-- Texto da página --
══════════

O cenário no Brasil para magistrados que manifestam posições progressistas, em favor da defesa dos direitos humanos, é de intimidação. É o que demonstra o caso do juiz Hugo Cavalcanti Melo Filho, do Tribunal Regional do Trabalho da 6º Região (Pernambuco), que vem sofrendo um processo administrativo disciplinar em razão de ter proferido despacho em que manifestava sua adesão à Greve Geral do dia 28 de abril e expressava repúdio às reformas sociais em curso no país. A seletividade do processo é revelada com clareza quando se observa que houve magistrados que se expressaram em sentido oposto, declarando apoio às referidas reformas, e que não se viram alvos de procedimentos desta natureza em razão de suas manifestações.

══════════

-- Suas instruções --
Reproduza, sem alterações, o trecho do texto sobre a intimidação de magistrados que se inicia com as palavras "O cenário no" e se encerra com "de suas manifestações.". Baseie-se somente no texto acima, sem recorrer aos dados.

-- Dados armazenados --
══════════

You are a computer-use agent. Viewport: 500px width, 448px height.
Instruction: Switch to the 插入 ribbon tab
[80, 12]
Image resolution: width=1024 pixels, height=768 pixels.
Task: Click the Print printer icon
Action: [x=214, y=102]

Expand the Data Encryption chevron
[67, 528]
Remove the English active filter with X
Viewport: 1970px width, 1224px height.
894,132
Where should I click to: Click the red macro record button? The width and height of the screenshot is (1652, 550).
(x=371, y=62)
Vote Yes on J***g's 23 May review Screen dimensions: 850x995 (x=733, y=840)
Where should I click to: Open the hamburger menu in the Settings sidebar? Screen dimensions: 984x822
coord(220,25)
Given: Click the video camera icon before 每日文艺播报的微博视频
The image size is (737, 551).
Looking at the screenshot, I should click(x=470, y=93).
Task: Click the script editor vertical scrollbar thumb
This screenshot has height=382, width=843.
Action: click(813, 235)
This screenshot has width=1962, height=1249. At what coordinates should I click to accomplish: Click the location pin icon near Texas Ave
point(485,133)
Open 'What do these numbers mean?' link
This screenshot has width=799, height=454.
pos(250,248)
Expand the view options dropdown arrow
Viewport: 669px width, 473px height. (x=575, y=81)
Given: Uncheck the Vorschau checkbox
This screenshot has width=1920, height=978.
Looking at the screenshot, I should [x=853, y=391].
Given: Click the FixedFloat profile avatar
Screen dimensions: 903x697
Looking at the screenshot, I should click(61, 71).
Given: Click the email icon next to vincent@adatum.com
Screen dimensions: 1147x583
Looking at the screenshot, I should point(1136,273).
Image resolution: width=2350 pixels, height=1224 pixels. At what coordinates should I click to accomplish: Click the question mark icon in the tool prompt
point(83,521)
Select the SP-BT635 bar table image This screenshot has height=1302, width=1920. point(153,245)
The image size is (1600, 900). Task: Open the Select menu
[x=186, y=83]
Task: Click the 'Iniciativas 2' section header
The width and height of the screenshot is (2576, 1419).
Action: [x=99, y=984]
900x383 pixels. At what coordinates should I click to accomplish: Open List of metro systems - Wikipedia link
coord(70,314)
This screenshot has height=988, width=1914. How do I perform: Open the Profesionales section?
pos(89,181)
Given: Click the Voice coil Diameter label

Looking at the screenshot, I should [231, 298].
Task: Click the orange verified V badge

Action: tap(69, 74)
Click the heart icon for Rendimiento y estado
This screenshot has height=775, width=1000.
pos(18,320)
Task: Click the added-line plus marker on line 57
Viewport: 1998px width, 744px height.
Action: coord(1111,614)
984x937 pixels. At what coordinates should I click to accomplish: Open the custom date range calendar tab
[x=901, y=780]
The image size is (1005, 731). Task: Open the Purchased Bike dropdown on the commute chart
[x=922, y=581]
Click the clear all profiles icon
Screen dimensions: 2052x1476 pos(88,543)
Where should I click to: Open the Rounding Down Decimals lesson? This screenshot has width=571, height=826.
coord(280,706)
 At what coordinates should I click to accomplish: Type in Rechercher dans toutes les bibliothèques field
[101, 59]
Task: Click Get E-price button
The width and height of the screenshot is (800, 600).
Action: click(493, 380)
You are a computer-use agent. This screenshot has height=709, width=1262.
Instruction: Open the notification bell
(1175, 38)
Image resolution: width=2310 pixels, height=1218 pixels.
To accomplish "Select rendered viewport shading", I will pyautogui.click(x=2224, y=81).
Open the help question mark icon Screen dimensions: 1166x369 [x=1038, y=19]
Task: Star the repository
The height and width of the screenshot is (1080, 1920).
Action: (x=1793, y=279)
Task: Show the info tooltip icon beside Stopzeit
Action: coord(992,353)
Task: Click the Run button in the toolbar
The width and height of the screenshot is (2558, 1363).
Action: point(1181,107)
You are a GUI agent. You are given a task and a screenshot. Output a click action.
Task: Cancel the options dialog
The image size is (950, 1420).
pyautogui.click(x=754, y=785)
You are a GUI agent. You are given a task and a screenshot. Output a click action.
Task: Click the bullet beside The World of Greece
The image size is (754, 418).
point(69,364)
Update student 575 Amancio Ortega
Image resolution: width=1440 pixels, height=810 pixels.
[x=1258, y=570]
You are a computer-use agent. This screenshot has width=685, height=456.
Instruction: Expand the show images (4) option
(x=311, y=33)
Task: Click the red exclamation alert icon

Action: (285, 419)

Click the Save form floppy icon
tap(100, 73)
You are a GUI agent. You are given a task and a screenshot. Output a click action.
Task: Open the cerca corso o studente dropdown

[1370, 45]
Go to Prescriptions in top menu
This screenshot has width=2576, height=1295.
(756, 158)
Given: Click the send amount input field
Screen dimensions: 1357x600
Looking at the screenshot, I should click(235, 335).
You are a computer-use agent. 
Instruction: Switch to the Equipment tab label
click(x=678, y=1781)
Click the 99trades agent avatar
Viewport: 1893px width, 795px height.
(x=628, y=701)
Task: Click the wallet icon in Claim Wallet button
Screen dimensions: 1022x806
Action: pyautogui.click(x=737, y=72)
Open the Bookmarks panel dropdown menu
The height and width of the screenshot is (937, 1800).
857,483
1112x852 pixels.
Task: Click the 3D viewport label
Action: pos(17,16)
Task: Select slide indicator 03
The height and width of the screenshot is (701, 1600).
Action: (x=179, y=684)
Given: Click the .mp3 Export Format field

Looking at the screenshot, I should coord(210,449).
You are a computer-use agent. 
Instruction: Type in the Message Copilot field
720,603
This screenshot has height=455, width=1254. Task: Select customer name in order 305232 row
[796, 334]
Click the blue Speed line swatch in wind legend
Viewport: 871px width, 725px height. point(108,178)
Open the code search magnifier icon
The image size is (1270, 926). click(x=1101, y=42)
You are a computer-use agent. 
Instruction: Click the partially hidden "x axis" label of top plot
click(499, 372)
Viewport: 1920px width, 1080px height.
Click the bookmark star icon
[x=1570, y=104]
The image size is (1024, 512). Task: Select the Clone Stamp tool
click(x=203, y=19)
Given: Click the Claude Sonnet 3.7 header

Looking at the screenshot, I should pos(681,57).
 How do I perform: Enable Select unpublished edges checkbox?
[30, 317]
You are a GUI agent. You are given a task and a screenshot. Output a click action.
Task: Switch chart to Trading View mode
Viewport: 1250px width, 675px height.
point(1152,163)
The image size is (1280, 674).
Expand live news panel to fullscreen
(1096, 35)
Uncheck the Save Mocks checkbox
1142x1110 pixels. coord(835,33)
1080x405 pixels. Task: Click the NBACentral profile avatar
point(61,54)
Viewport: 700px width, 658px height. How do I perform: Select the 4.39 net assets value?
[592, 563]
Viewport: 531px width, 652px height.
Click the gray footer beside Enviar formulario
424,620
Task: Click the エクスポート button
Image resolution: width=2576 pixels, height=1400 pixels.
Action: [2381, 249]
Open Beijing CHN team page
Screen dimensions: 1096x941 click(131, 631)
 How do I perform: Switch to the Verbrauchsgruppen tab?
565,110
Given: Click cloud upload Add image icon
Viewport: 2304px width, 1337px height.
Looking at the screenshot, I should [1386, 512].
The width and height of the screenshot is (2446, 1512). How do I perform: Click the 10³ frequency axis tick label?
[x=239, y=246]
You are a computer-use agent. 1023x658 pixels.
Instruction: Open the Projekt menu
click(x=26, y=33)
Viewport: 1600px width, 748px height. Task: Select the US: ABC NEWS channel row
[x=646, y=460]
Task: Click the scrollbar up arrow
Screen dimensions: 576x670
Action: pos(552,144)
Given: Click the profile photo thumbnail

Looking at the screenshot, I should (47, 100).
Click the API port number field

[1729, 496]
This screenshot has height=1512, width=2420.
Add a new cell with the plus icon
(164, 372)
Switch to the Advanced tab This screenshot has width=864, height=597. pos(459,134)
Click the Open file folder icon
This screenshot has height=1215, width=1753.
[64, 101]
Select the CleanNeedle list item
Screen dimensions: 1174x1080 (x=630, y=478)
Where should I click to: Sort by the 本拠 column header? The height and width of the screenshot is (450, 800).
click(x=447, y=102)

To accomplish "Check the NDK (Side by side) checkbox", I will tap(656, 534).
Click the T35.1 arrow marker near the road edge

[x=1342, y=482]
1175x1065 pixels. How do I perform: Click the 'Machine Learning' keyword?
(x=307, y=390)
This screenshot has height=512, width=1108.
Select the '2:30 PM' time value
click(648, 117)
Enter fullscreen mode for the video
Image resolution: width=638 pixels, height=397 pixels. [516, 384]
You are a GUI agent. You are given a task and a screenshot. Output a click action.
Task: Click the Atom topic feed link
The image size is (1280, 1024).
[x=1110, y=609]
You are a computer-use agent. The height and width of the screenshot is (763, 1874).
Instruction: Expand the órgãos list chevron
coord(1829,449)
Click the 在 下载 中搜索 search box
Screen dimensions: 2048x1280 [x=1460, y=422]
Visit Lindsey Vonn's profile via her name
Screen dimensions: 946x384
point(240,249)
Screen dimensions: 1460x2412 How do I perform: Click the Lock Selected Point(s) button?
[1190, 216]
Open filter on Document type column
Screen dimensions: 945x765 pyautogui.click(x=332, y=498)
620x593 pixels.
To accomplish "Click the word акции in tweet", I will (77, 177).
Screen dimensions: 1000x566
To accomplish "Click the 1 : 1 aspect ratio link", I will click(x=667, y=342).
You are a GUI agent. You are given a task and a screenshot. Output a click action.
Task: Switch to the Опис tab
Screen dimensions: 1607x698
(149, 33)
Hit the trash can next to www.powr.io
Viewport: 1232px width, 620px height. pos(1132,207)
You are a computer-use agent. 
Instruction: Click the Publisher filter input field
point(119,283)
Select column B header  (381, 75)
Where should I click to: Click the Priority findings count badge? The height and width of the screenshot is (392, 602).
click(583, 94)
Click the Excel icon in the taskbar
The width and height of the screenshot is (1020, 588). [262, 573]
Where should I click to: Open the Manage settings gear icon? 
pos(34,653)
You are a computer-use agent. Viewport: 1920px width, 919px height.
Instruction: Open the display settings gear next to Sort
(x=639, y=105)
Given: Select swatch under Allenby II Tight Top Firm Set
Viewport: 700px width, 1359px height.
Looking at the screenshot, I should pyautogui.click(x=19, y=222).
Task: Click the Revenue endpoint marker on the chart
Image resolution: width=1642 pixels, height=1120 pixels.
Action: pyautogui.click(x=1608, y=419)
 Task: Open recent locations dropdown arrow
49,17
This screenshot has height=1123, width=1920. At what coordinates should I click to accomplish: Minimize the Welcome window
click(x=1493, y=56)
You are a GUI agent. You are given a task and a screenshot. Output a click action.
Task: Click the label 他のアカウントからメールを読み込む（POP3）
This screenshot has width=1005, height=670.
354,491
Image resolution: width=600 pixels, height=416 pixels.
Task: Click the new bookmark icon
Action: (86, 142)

══════════

-- Resposta completa --
O cenário no Brasil para magistrados que manifestam posições progressistas, em favor da defesa dos direitos humanos, é de intimidação. É o que demonstra o caso do juiz Hugo Cavalcanti Melo Filho, do Tribunal Regional do Trabalho da 6º Região (Pernambuco), que vem sofrendo um processo administrativo disciplinar em razão de ter proferido despacho em que manifestava sua adesão à Greve Geral do dia 28 de abril e expressava repúdio às reformas sociais em curso no país. A seletividade do processo é revelada com clareza quando se observa que houve magistrados que se expressaram em sentido oposto, declarando apoio às referidas reformas, e que não se viram alvos de procedimentos desta natureza em razão de suas manifestações.